Text >>
[Start of Attachment]

The USGS has been involved in the Landsat program since the late 1960s, when the DOI charted a bold vision for the use of space technology to sustainably manage the Earth’s natural resources.

The first Landsat satellite was launched on July 23, 1972. It has been succeeded by a series of Landsat satellites that, over 50 years, have drawn a comprehensive portrait of our planet from 400 miles in space. The unique data from Landsat enable scientists and analysts around the globe to detect and monitor critical changes on Earth. Local, Tribal, state, and federal agencies all rely upon Landsat data to understand ongoing changes to their lands, surface waters, coastlines, ecosystems, and natural resources. Landsat is the most widely used land remote sensing data source within federal agencies to carry out their missions every day.

Landsat data provides enormous economic benefits in the U.S. and around the world, surpassing the investments in the Landsat technology. In the U.S. alone, Landsat is estimated to provide over \$2 billion in annual economic benefits. When including benefits to other nations, Landsat’s total annual economic benefits is estimated to be nearly \$3.5 billion. Two unique attributes make Landsat the “gold standard” for all civil and commercial land imaging: 1) the accuracy and precision of the data, and 2) the long and unbroken record of this data.

The U.S. Group on Earth Observation-led Earth Observation Assessments have ranked Landsat’s space system impact as second only to the Global Positioning System (GPS). Much like GPS and weather data, Landsat data is used daily to help us better understand and sustainably manage our dynamic planet – and to improve our ability to combat climate change. In 2019, the U.S. Global Change Research Program identified Landsat as a “critical observatory for climate and environmental change research due to the unbroken length of the Landsat record and its ability to monitor remote regions with surface features such as glaciers, rainforests, permafrost, and coral reefs.”

In recognition of the significant cross-government impact of Landsat, the DOI and the National Aeronautics and Space Administration (NASA) established the joint Sustainable Land Imaging (SLI) program in 2016 to provide continued, historically compatible, and operational land-surface observations for public science and services. The 2014 and 2019 National Plans for Civil Earth Observations both endorsed the SLI Program. In September 2021, NASA launched Landsat 9, the first mission in the SLI partnership. The next SLI Mission, known as Landsat Next, is in its planning phase and is intended to replace Landsat 8, which has been in orbit since 2013. The USGS has rigorously documented requirements for the next mission to meet users’ ever-increasing need to monitor, understand, and predict complex changes to our nation’s land and water surfaces. Landsat Next will also ensure that projected climate-change impacts on our landscapes can be rigorously measured, assessed, and sustainably managed.

[End of Attachment]

Source records >>
[Start of Attachment]

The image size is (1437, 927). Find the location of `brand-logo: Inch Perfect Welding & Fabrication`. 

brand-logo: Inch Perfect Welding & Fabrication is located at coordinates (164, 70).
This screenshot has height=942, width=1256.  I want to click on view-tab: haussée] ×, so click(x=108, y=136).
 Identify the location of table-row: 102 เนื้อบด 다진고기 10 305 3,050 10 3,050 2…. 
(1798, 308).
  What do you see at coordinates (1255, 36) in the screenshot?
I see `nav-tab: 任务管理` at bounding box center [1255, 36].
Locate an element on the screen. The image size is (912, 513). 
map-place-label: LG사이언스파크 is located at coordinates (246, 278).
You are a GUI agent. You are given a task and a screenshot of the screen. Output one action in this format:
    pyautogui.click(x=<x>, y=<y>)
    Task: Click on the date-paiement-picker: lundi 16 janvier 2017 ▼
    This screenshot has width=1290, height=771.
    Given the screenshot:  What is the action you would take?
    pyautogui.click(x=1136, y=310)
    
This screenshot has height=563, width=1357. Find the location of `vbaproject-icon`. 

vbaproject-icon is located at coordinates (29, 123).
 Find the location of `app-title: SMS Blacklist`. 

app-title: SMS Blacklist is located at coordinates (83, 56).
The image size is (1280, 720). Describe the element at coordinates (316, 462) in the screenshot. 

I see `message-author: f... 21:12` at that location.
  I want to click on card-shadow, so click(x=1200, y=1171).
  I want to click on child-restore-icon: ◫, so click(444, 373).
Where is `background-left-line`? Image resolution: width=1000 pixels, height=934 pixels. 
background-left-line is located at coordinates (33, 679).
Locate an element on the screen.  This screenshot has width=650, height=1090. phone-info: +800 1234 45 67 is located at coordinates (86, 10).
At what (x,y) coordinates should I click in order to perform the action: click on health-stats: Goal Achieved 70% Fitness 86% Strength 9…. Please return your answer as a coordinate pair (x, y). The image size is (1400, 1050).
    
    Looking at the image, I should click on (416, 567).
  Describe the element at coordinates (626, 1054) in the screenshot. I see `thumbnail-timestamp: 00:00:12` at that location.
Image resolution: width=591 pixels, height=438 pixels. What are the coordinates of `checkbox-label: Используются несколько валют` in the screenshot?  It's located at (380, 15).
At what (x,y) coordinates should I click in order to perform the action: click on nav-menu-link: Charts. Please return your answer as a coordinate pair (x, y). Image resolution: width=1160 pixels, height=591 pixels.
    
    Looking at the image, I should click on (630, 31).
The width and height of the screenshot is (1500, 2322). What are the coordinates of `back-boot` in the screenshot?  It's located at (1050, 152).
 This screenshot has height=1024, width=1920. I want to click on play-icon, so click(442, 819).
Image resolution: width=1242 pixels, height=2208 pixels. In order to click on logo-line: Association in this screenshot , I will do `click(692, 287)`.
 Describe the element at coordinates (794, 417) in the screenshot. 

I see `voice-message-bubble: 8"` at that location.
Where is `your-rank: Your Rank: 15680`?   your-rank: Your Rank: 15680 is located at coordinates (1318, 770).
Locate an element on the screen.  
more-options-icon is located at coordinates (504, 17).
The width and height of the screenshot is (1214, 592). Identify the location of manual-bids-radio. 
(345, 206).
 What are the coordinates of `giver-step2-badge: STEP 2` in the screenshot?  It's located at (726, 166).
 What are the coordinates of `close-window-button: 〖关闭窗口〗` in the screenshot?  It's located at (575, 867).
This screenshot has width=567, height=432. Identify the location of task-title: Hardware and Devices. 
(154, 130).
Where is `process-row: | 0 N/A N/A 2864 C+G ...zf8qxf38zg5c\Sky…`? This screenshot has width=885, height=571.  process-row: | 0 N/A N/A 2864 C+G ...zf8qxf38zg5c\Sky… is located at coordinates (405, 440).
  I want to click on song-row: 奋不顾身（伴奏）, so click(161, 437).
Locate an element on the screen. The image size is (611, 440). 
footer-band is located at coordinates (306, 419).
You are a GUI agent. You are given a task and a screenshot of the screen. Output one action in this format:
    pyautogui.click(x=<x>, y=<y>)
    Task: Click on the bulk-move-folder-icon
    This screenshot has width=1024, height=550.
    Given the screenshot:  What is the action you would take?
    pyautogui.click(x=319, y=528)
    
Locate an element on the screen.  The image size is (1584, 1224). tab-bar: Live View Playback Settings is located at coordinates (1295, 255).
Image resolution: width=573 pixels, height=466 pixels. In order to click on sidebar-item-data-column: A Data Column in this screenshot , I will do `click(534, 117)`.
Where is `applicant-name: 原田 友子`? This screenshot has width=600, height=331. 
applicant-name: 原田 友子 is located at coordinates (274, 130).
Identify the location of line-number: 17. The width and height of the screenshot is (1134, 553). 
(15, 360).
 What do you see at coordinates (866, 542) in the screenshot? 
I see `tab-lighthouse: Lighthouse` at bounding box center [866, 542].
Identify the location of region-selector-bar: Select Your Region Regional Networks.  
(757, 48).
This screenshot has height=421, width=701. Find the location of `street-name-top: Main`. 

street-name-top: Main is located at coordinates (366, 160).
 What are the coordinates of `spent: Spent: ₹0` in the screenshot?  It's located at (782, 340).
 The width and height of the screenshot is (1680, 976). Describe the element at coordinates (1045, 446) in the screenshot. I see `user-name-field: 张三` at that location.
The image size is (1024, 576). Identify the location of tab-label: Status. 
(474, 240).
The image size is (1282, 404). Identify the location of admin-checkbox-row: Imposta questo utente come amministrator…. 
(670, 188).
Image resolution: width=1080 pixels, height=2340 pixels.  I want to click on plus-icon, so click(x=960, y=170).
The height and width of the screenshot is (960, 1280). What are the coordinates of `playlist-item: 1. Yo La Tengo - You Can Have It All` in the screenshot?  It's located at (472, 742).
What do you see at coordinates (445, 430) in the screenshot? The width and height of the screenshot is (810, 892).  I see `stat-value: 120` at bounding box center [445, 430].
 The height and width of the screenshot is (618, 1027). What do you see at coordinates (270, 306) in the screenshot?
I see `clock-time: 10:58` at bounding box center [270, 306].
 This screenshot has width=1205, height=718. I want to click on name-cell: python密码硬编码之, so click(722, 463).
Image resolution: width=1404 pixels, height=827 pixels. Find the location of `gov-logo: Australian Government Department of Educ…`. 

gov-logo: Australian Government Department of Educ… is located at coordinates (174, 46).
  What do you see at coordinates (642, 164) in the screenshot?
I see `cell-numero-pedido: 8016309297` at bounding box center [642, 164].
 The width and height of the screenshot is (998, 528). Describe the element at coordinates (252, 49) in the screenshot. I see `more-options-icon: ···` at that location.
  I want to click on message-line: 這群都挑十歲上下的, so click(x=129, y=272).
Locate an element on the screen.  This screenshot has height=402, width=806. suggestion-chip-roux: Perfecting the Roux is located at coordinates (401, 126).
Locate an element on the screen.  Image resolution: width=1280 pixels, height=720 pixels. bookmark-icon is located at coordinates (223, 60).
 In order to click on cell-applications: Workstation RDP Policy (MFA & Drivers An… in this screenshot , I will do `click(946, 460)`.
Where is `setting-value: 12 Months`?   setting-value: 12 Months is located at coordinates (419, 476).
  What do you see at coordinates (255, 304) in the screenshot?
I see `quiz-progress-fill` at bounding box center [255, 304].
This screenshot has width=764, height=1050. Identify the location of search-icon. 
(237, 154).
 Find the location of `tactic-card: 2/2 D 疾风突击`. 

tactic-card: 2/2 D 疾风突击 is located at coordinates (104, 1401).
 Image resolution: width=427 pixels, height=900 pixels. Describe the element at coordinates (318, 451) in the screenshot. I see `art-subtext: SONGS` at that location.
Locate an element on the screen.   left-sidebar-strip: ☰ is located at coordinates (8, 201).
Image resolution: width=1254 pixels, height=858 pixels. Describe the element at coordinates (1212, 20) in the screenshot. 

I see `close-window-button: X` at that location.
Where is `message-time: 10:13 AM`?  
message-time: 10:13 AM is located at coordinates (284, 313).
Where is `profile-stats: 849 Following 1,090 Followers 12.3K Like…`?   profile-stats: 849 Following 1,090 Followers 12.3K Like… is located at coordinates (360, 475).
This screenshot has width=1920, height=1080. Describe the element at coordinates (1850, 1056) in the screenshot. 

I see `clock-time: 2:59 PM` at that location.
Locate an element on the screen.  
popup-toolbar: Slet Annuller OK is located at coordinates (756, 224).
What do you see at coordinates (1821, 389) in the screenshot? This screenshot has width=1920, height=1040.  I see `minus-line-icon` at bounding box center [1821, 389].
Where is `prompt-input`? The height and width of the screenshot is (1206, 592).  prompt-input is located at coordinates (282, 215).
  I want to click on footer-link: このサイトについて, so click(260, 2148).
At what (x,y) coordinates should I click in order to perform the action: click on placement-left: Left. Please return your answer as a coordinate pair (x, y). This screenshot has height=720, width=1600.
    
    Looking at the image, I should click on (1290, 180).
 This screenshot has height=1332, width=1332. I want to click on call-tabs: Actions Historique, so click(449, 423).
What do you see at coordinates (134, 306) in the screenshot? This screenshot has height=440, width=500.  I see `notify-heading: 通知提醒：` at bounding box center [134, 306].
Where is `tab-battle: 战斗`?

[End of Attachment]

Exercises to complete >>
(a) According to the Landsat text, when was the first Landsat satellite launched?
(b) Turn the lines of the rows from the first one through the line containing "brand-logo: Inch Perfect Welding & Fabrication is", inclusive, into a Markdown table with the columns Number and Line, leaving out blank lines.
The Landsat text and the rows have nothing to do with each other.

Task-by-task solutions >>
(a) July 23, 1972.

(b)
| Number | Line |
|---|---|
| 1 | The image size is (1437, 927). Find the location of `brand-logo: Inch Perfect Welding & Fabrication`.  |
| 2 | brand-logo: Inch Perfect Welding & Fabrication is located at coordinates (164, 70). |